List every line in the rows below that contains the string "navigation", copying each such line in full. Case counts when matching.

>> start Data entries

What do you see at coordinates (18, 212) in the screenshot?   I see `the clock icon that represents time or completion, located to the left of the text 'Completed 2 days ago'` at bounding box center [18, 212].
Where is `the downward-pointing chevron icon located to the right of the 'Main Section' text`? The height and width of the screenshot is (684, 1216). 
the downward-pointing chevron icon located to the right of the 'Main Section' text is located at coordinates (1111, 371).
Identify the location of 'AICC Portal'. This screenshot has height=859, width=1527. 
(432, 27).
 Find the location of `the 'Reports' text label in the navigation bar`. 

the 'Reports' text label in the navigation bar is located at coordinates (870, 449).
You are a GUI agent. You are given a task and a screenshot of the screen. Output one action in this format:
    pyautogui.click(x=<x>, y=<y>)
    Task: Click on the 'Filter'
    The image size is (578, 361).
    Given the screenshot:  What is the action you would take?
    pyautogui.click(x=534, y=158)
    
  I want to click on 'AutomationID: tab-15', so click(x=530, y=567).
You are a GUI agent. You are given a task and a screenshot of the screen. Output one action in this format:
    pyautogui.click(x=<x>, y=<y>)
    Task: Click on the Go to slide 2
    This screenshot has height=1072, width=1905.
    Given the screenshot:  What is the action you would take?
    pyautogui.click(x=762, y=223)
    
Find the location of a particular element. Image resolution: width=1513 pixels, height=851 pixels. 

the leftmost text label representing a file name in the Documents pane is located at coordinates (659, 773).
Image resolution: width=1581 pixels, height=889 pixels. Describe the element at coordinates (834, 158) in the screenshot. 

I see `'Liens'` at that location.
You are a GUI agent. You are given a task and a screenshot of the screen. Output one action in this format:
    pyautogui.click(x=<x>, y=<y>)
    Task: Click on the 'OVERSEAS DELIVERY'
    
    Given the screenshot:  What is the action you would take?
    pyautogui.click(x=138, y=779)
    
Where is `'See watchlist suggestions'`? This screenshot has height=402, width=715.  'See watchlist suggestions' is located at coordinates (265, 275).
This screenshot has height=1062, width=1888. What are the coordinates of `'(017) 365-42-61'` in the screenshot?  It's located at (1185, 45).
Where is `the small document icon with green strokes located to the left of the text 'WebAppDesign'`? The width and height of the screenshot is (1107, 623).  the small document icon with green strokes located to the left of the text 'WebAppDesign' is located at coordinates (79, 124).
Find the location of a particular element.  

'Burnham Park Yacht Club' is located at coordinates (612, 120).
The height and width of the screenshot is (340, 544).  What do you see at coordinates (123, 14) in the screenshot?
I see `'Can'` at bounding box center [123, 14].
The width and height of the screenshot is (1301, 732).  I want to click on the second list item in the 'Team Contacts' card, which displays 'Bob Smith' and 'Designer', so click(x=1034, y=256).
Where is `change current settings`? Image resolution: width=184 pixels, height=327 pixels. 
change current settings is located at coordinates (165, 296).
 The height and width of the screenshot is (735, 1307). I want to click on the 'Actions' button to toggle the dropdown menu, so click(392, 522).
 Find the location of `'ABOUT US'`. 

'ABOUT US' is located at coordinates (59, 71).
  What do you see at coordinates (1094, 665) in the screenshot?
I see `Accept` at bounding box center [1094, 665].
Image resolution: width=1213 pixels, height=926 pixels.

>> end Data entries

Task solution:
 Find the location of `the 'Reports' text label in the navigation bar`. 
the 'Reports' text label in the navigation bar is located at coordinates (870, 449).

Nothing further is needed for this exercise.